How to complete this task -
Going line by line through the data below, how many lines contain the word "agent"? Give only the number.

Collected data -
★ ★ ★ ★
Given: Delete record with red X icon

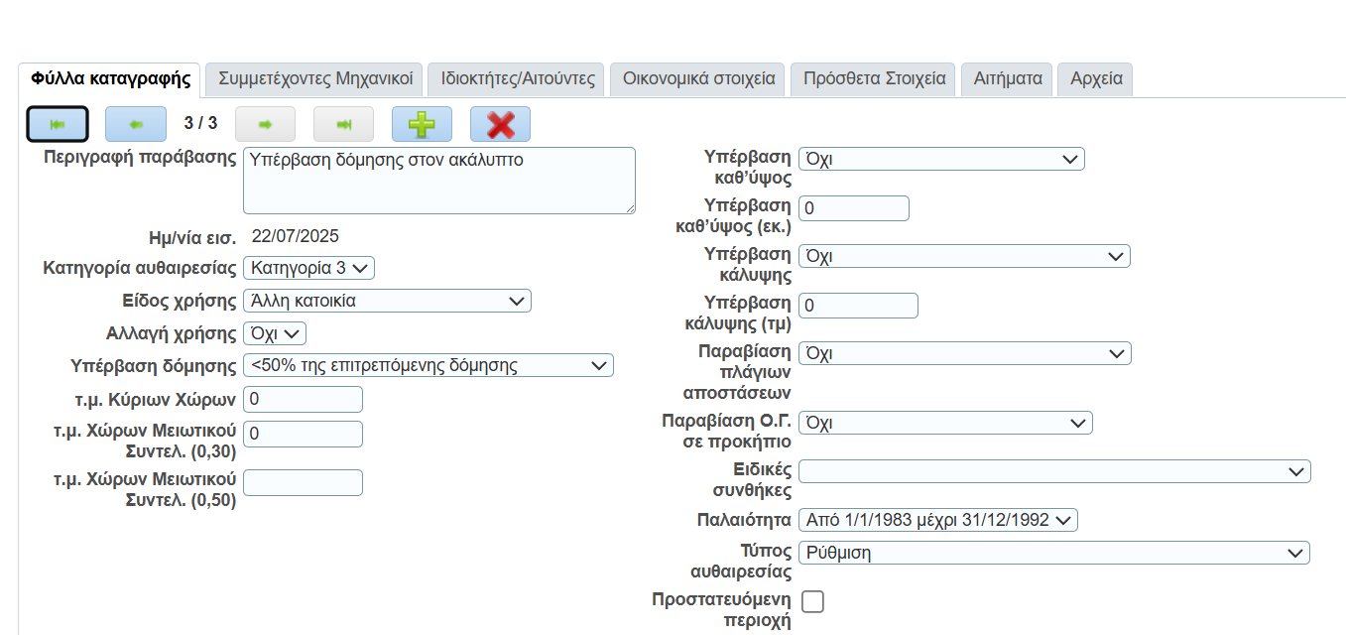Looking at the screenshot, I should tap(500, 124).
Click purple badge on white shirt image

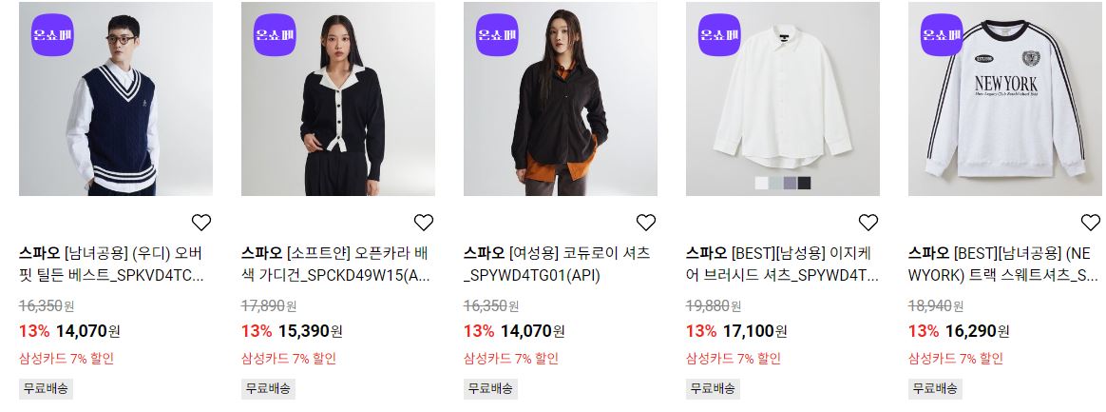(718, 34)
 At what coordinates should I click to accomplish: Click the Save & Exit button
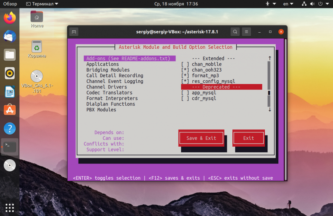[201, 138]
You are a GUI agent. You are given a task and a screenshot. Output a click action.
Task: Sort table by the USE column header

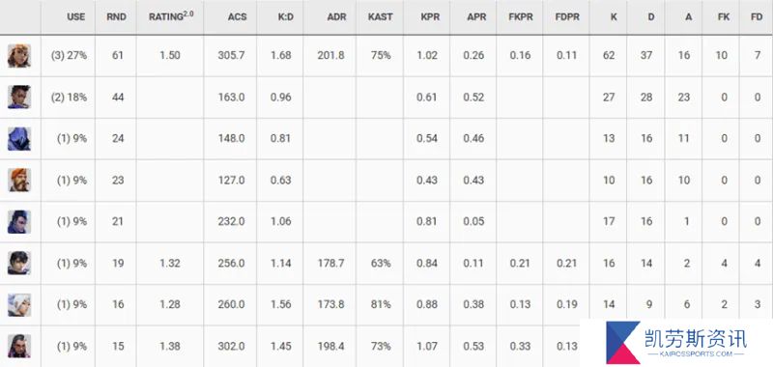tap(76, 16)
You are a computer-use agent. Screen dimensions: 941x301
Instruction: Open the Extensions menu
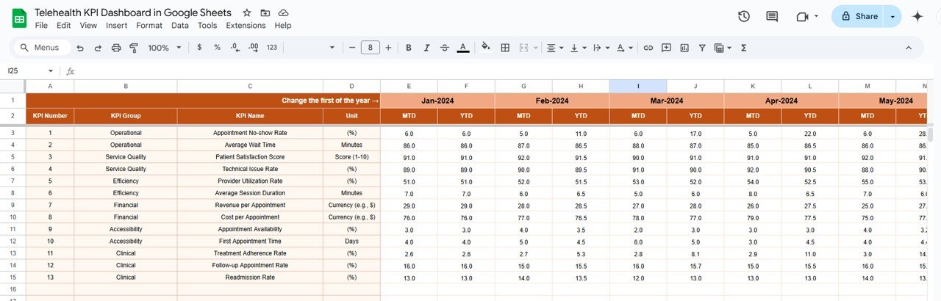pyautogui.click(x=246, y=25)

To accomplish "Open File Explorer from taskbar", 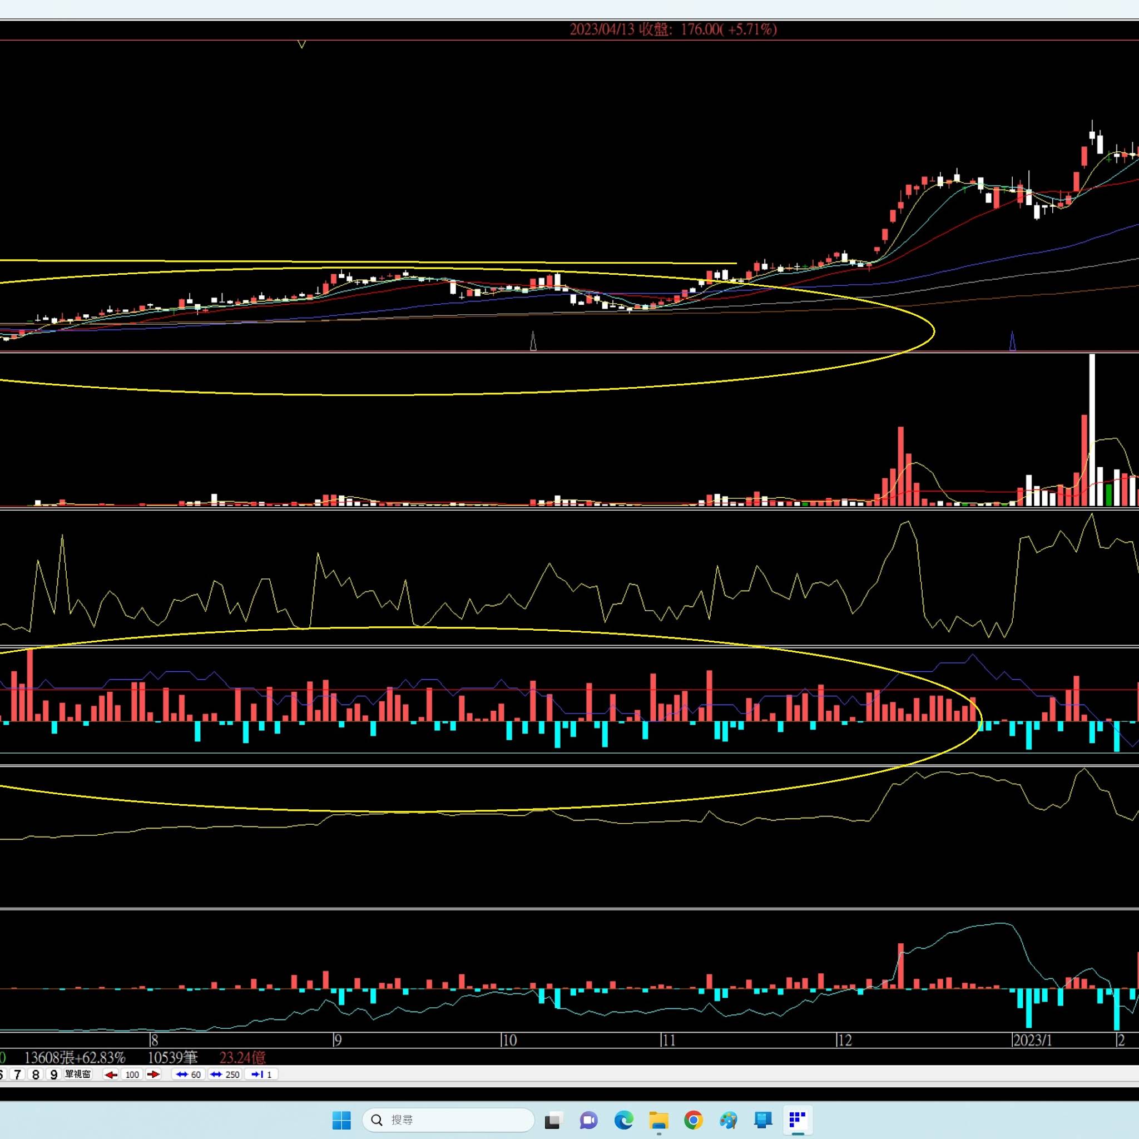I will (658, 1120).
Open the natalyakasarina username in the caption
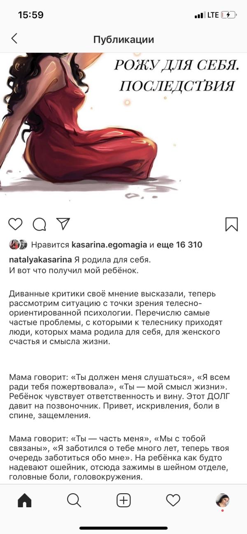 pos(40,260)
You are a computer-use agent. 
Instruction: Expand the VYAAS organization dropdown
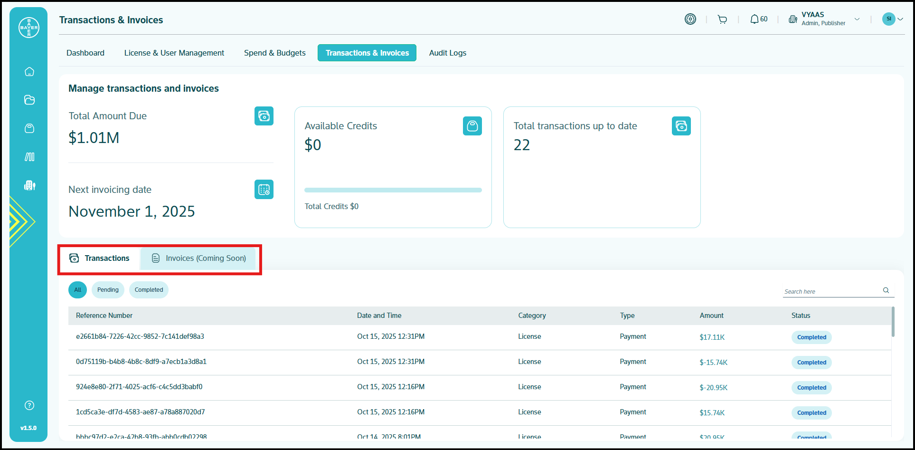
★ ★ ★ ★
Written solution -
3